Expert Commentary: Kenya follows the path of European-style Data Protection

Guest Post

By Dr. Isaac Rutenberg, Director and Senior Lecturer, Centre for Intellectual Property and Information Technology Law, Strathmore University, Nairobi, Kenya

cipit.org  @StrathCIPIT

On the 8th of November, the President of Kenya signed into law the Data Protection Act 2019. This action completed a process that spanned more than a decade, and allows Kenya to enter a new phase with respect to the evolving centricity and treatment of data in society. This article looks at the content of the Act, highlights important and interesting provisions, and concludes with predictions as to the implementation.

Viewed from a high level, Kenya’s Data Protection Act (DPA) has many similarities with the General Data Protection Regulation (GDPR) in the EU, but also some notable features that have been localized for the Kenyan context. Without question, the DPA will satisfy Kenya’s obligations with respect to data protection under the African Union Convention on Cyber Security and Personal Data Protection, to which Kenya is a signatory. Also without question, the DPA is a major development that will require significant changes to the operations of private and public entities.

The similarities with GDPR are very clear. Section 25 of the DPA lists the principles of data protection that apply to data controllers and processors:

  • Respect of the right of privacy;
  • Data is collected for explicit, specified, and legitimate purposes (purpose limitation);
  • Data is processed lawfully, fairly, and transparently;
  • Data is adequate, relevant, and limited (data minimization);
  • Data is accurate and kept up to date;
  • Data processing is explained to the data subject;
  • Data is kept not longer than necessary for the purposes for which it is collected; and
  • No transfers outside Kenya without proof of data protection safeguards, or consent.

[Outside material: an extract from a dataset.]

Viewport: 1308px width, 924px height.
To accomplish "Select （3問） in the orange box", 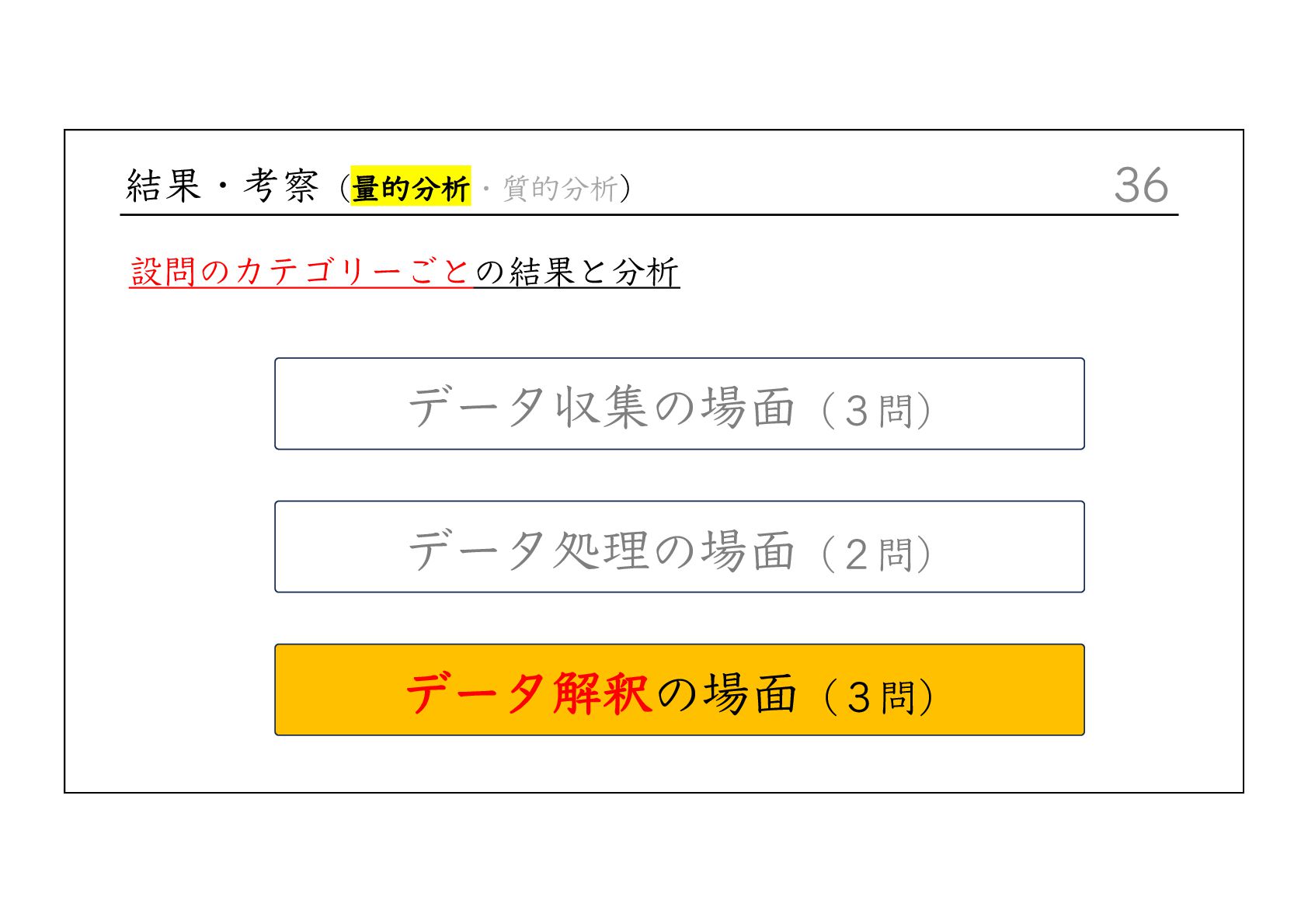I will click(878, 696).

Each of the above principles is supported by additional provisions throughout the Act, with some more effectively supported than others. A thorough analysis of these provisions is provided in a series of blog posts at www.cipit.org.

Data processing must generally be done in compliance with the above principles. There are, however, numerous exceptions, and one exception in particular will require attention as the Act is implemented. Section 30 states that personal data shall not be processed unless the processing is necessary “for the performance of any task carried out by a public authority.” This appears to be a blanket authorization for any and all activities by the government. The provision is greatly worrying, even though such activities may still be limited by other provisions of the DPA (such as the need for a risk assessment as described below).

A few other provisions of the DPA are worth discussion.

Companies may choose to have a Data Protection Officer, but unlike the GDPR, the DPA never requires such an officer. Given the complexities of data protection in the global context, it is inconceivable that any large company would elect not to have a Data Protection Officer, and it is advisable that many smaller companies (particularly tech companies) should also seek the services of a full or part-time Data Protection Officer.

An intriguing aspect of the DPA is found in Section 31, which states that any data processing that is “likely to result in high risk to the rights and freedoms of a data subject” must undergo a data protection impact assessment. The requirement appears to apply to both private and public activities; government projects as well as private sector projects involving data will require impact assessments. The highly controversial “Huduma Namba” digital ID program currently being introduced in Kenya seems to be exactly the type of project that would require an impact assessment under this provision. Much like all major construction projects now routinely undergo environmental impact assessments, it is hoped that the data protection impact assessment will become a normal part of project planning. As a side note, it is unclear whether the skills and experience for carrying out data protection impact assessments are widely present in Kenya.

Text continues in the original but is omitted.